(Records from a collection)
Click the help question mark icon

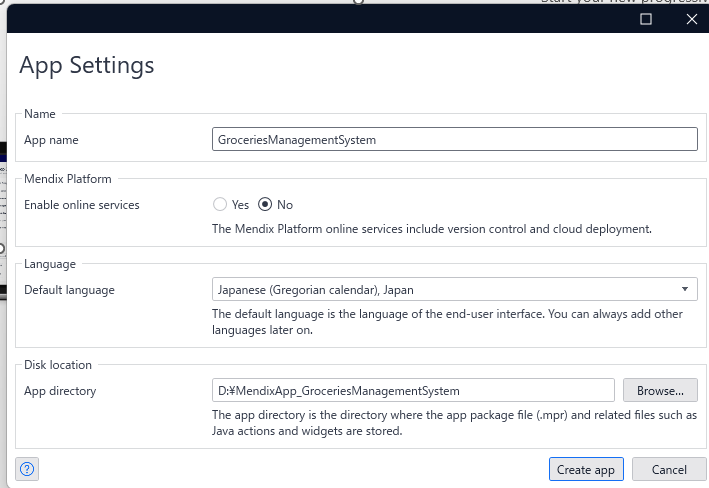pos(28,468)
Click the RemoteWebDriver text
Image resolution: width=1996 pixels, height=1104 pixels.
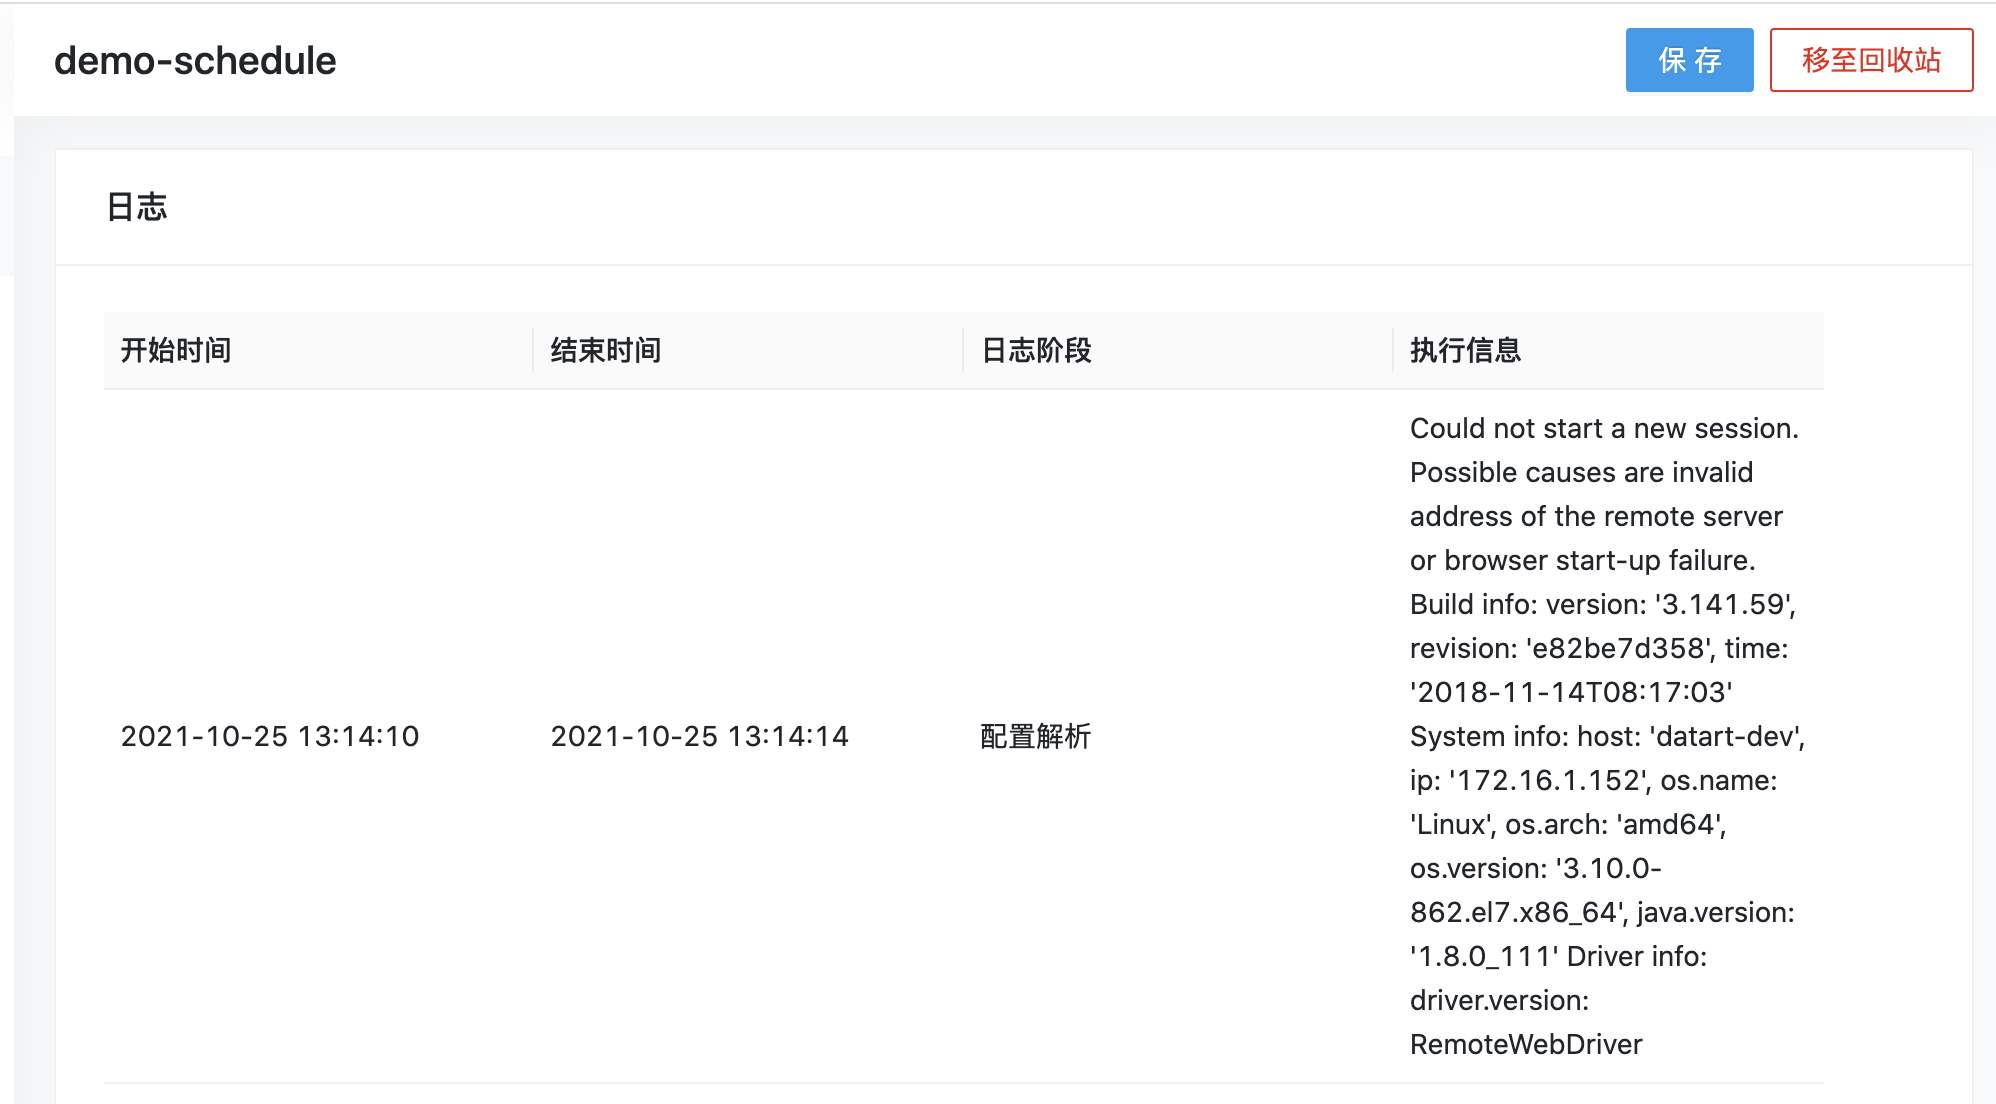coord(1526,1044)
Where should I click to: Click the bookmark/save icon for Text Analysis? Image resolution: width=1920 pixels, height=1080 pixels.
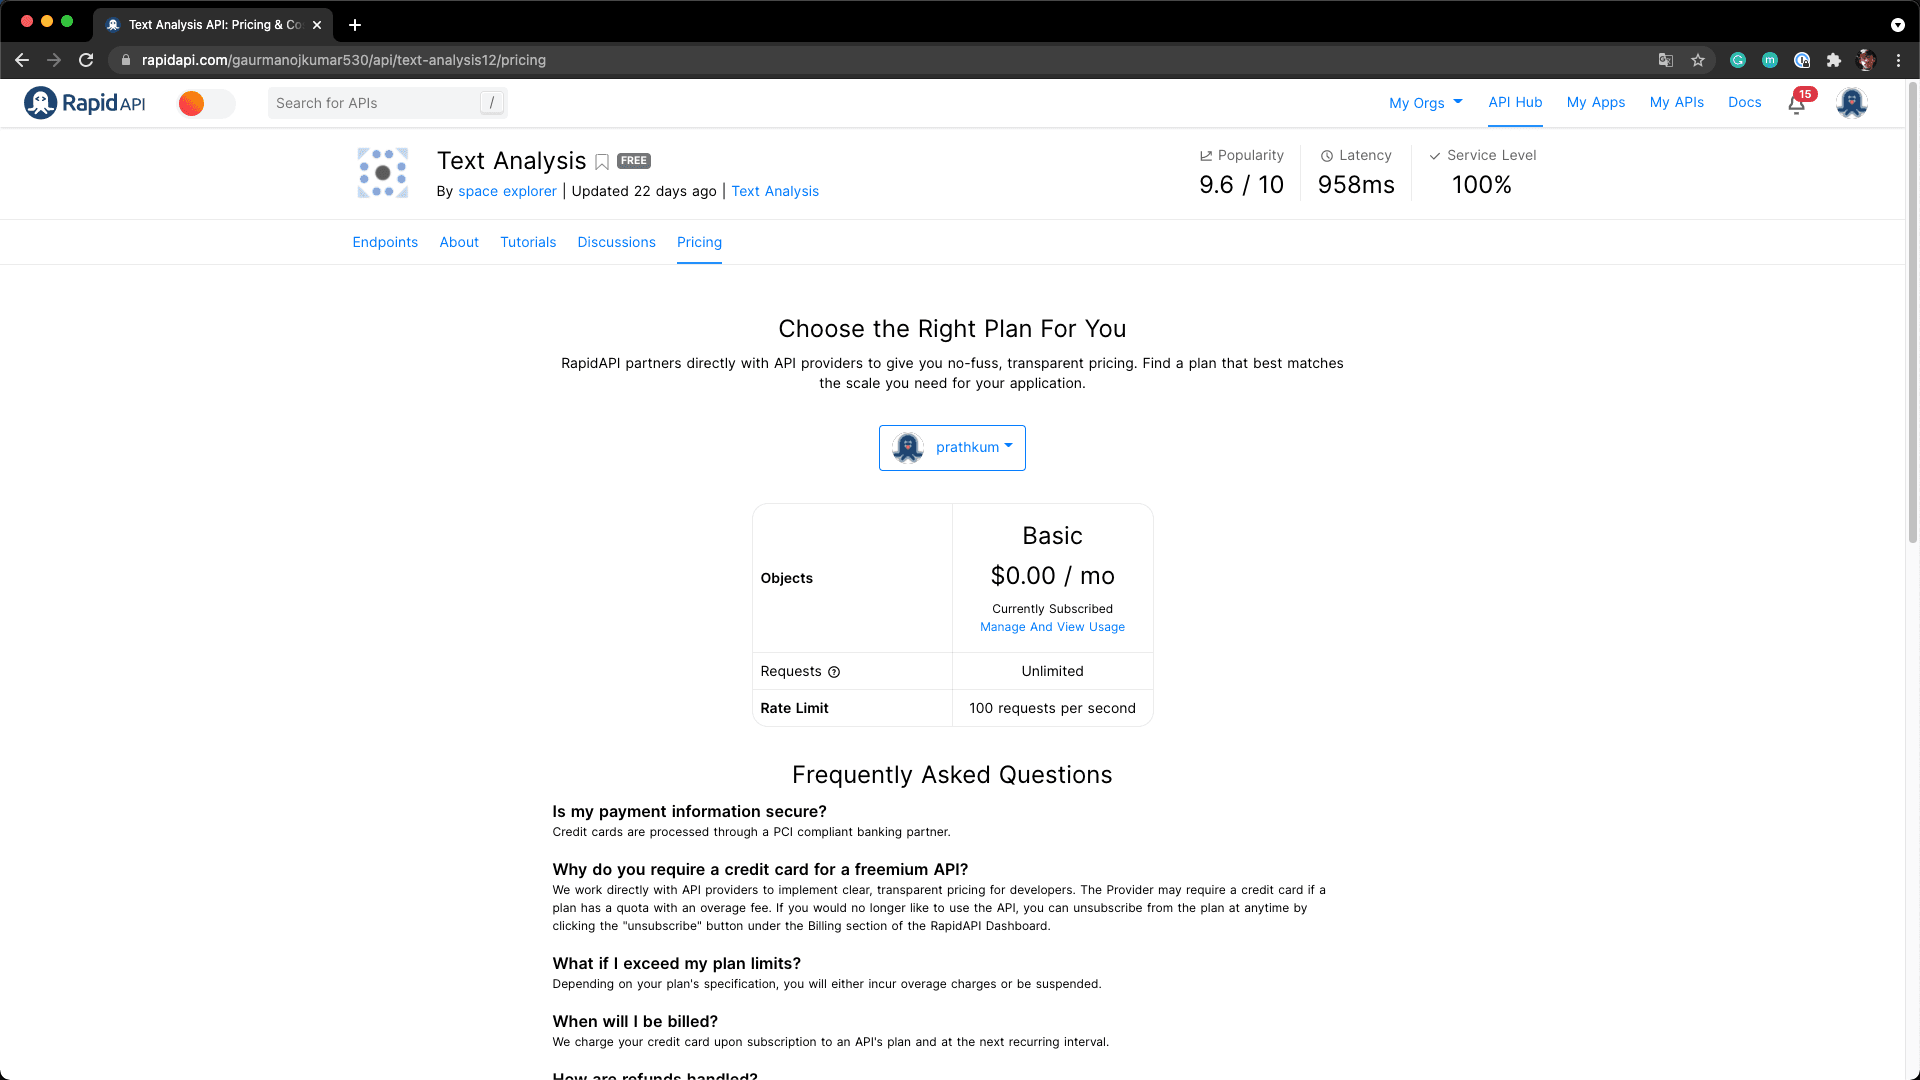[x=603, y=161]
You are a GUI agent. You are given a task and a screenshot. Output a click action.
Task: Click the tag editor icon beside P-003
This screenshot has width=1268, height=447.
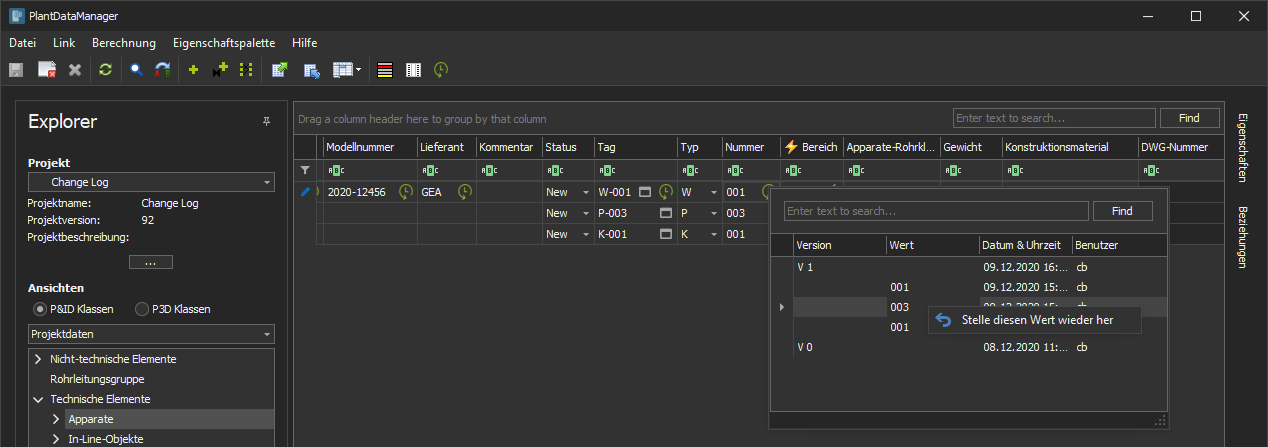click(665, 213)
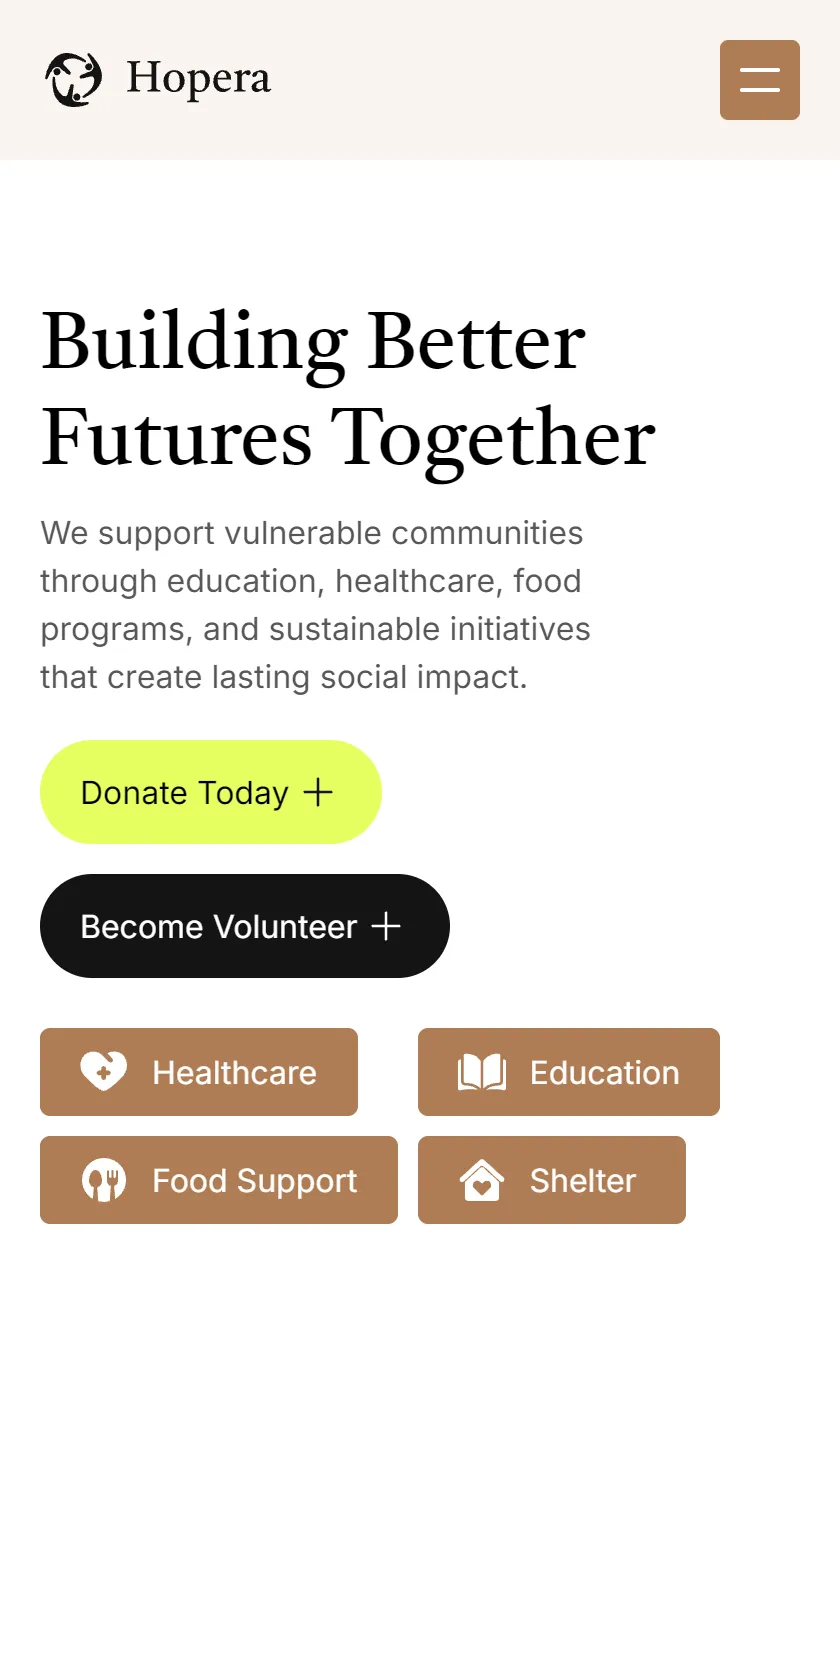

■ **Written problem**:
Output the lines of the listing from the line with "Where should I" up to and including the line with "[x=603, y=161]", copied exactly. Leave the pictures out of your answer.

■ **Result**:
Where should I click to: Click the bookmark/save icon for Text Analysis? Image resolution: width=1920 pixels, height=1080 pixels.
[x=603, y=161]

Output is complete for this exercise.